The principal north–south street through downtown McCook, Nebraska, is named George Norris Avenue. Norris's house in McCook is listed in the National Register of Historic Places, and is operated as a museum by the Nebraska State Historical Society.
The west legislative chamber of the Nebraska State Capitol, home of the unicameral legislature borne of Norris's own efforts, was named after Norris in February 1984[26].

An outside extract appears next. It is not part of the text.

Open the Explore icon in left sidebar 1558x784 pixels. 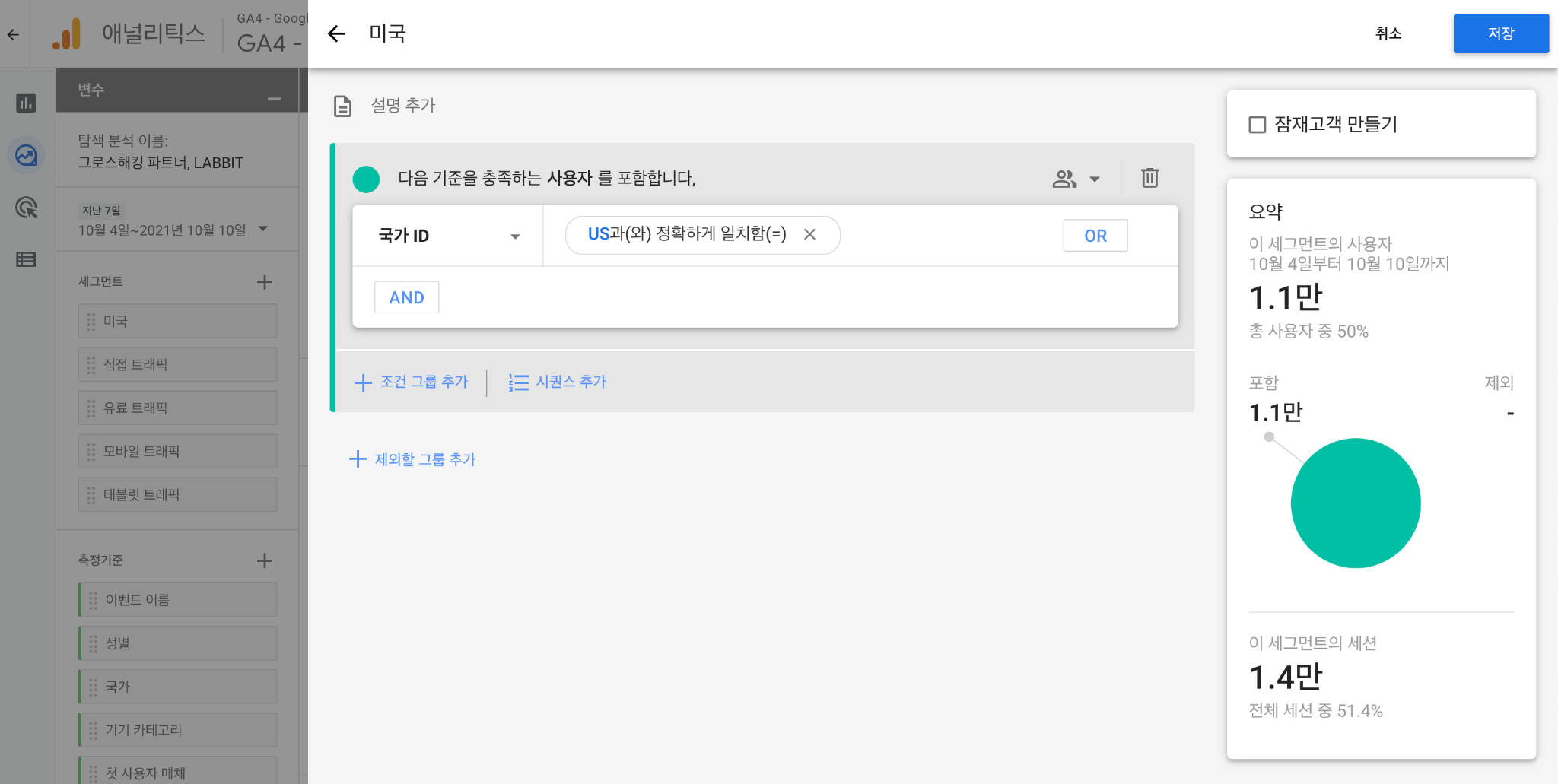[x=26, y=156]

George W. Norris Middle School and Norris Elementary School, both in Omaha, Nebraska, as well as Norris School District 160 near Firth, Nebraska, memorialize the late Senator. When several public power districts in southeastern Nebraska merged into one in 1941, the new utility was named the Norris Public Power District in Senator Norris's honor. Norris Electric, an energy co-op with headquarters in Newton, Illinois, is named after Norris and his progressive efforts to electrify the nation.[27]
On July 11th, 1961, a four-cent stamp was issued in his honor. It depicts, in shades of green, a TVA dam in the upper left, with his portrait in later life, to the right. "Gentle knight of progressive ideals" a quote on his character from FDR, is inscribed at the bottom left, while George W. Norris appears below his portrait.
In 1961, Norris was inducted into the Nebraska Hall of Fame.